The first recipes appeared in 1957, and the dish was popularized in the 1990s by Delia Smith, who included a recipe in a cook book. The first commercially produced versions appeared around the same time.

In general it is a seasonal item, seldom offered commercially outside the Christmas season, and it has spawned food-industry offshoot products such as pigs-in-blankets flavoured mayonnaise, peanuts, chips, vaping liquid, and chocolates as well as versions of Christmas-associated consumer items such as pajamas made with a pigs-in-blankets print. Tesco in 2019 reported that a majority of shoppers they surveyed planned to serve the dish at Christmas dinner and that more planned to serve pigs in blankets than any other side dish, including Yorkshire pudding, another traditional Christmas dish.

Ingredients, preparation, and serving 
Traditionally the sausage used is a cocktail-sized pork-based chipolata and the wrapping a streaky bacon, but variations include those using chorizo or chicken sausage, using sausages with added ingredients such as apples or chestnuts, using full-sized chipolatas, or using flavored or smoked bacon. Commercially available varieties may have around 325 calories and 22 g of fat per 100 g serving.

The wrapped sausages may be pan-fried, baked, or a combination.

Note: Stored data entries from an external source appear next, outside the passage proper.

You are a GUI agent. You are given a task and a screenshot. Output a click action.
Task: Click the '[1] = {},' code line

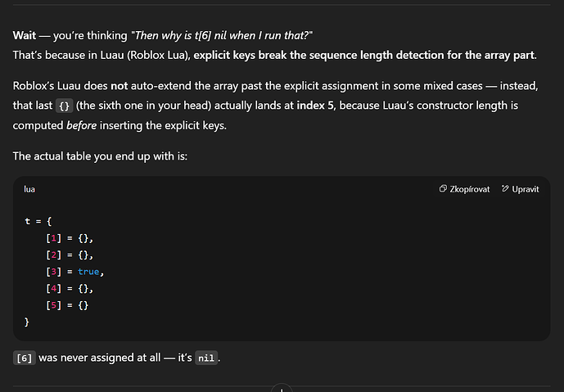click(x=70, y=237)
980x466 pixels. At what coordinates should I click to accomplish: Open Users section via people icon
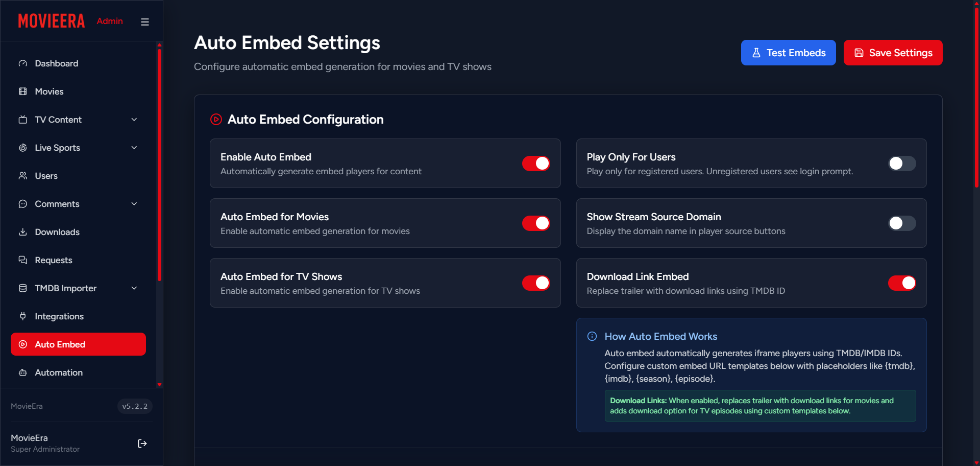[x=23, y=176]
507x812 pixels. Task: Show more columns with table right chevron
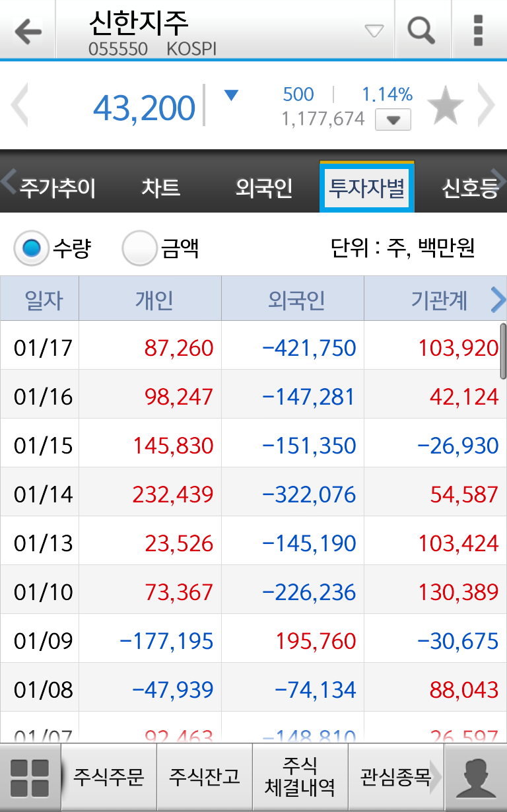click(x=498, y=300)
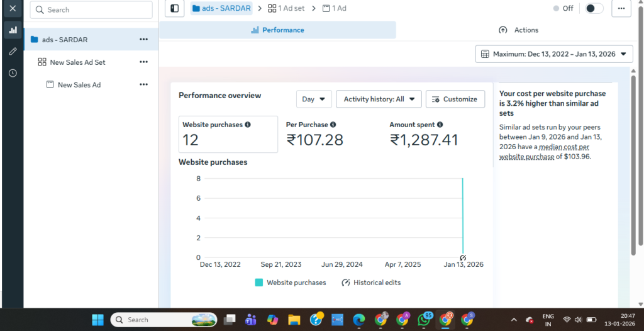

They are a popular and traditional accompaniment to roast turkey in a Christmas dinner and are served as a side dish. They may also be served on Boxing Day.

Importance 
According to Good Housekeeping and Yahoo News, they are considered a staple of the Christmas season. One online butcher promotes a National Pigs in Blankets Day each December since 2013.

Similar dishes 

In Denmark, there is a bacon-wrapped sausage served in a bun known as the Pølse i svøb, which means "sausage in blanket", usually sold at hot dog stands known as pølsevogne (sausage-wagons).

In Austria and Germany, a sausage filled with cheese and wrapped in bacon is known as  or Bernese sausages.

In Luxembourg,  is a scalded sausage filled with cheese and wrapped in bacon.

Similarly named dishes 
The American dish pigs in a blanket is sometimes confused with this dish, but their only similarity is the name and the fact the foundation ingredient is a wrapped sausage; the US dish wraps the sausage in bread or pastry dough.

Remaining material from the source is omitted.